▸ **What is expected**
From the first line of the data below, copy each line up to the one containing "Given: Click the Version", and include that line too.

▸ **Data provided**
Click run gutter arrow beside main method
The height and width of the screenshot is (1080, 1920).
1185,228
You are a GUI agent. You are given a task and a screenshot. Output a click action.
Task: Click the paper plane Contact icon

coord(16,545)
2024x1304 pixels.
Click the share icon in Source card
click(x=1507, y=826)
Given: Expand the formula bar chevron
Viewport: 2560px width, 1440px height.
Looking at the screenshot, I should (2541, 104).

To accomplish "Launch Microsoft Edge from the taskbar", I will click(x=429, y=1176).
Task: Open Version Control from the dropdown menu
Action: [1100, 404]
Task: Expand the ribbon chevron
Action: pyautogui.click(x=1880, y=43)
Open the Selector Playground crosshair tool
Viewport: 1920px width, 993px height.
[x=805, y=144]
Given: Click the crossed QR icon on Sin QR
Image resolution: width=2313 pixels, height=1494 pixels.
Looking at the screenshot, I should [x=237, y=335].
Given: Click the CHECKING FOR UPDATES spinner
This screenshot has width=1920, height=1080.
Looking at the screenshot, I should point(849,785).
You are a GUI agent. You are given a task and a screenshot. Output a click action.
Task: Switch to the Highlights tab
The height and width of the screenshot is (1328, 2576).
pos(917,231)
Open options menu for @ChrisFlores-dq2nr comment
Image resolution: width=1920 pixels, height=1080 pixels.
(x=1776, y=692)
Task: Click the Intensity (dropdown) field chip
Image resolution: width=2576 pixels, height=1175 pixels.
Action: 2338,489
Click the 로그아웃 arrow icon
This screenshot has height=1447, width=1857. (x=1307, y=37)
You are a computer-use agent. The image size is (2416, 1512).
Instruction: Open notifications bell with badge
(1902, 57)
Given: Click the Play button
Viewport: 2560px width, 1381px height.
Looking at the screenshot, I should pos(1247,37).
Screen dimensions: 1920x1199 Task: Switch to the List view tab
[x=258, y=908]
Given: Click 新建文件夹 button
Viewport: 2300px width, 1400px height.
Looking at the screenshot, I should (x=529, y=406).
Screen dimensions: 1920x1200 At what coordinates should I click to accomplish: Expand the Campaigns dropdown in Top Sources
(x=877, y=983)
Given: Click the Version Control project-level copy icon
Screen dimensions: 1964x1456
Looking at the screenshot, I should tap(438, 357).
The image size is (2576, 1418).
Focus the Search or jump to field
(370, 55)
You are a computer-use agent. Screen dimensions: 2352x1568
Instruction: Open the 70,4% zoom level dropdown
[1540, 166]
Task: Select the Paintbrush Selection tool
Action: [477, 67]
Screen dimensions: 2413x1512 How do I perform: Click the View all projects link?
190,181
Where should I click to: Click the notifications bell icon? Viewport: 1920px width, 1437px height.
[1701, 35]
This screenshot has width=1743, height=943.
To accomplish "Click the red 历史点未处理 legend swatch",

▸ **Response to the exercise**
Click run gutter arrow beside main method
The height and width of the screenshot is (1080, 1920).
1185,228
You are a GUI agent. You are given a task and a screenshot. Output a click action.
Task: Click the paper plane Contact icon

coord(16,545)
2024x1304 pixels.
Click the share icon in Source card
click(x=1507, y=826)
Given: Expand the formula bar chevron
Viewport: 2560px width, 1440px height.
Looking at the screenshot, I should (2541, 104).

To accomplish "Launch Microsoft Edge from the taskbar", I will click(x=429, y=1176).
Task: Open Version Control from the dropdown menu
Action: [1100, 404]
Task: Expand the ribbon chevron
Action: pyautogui.click(x=1880, y=43)
Open the Selector Playground crosshair tool
Viewport: 1920px width, 993px height.
[x=805, y=144]
Given: Click the crossed QR icon on Sin QR
Image resolution: width=2313 pixels, height=1494 pixels.
Looking at the screenshot, I should [x=237, y=335].
Given: Click the CHECKING FOR UPDATES spinner
This screenshot has width=1920, height=1080.
Looking at the screenshot, I should point(849,785).
You are a GUI agent. You are given a task and a screenshot. Output a click action.
Task: Switch to the Highlights tab
The height and width of the screenshot is (1328, 2576).
pos(917,231)
Open options menu for @ChrisFlores-dq2nr comment
Image resolution: width=1920 pixels, height=1080 pixels.
(x=1776, y=692)
Task: Click the Intensity (dropdown) field chip
Image resolution: width=2576 pixels, height=1175 pixels.
Action: 2338,489
Click the 로그아웃 arrow icon
This screenshot has height=1447, width=1857. (x=1307, y=37)
You are a computer-use agent. The image size is (2416, 1512).
Instruction: Open notifications bell with badge
(1902, 57)
Given: Click the Play button
Viewport: 2560px width, 1381px height.
Looking at the screenshot, I should pos(1247,37).
Screen dimensions: 1920x1199 Task: Switch to the List view tab
[x=258, y=908]
Given: Click 新建文件夹 button
Viewport: 2300px width, 1400px height.
Looking at the screenshot, I should (x=529, y=406).
Screen dimensions: 1920x1200 At what coordinates should I click to accomplish: Expand the Campaigns dropdown in Top Sources
(x=877, y=983)
Given: Click the Version Control project-level copy icon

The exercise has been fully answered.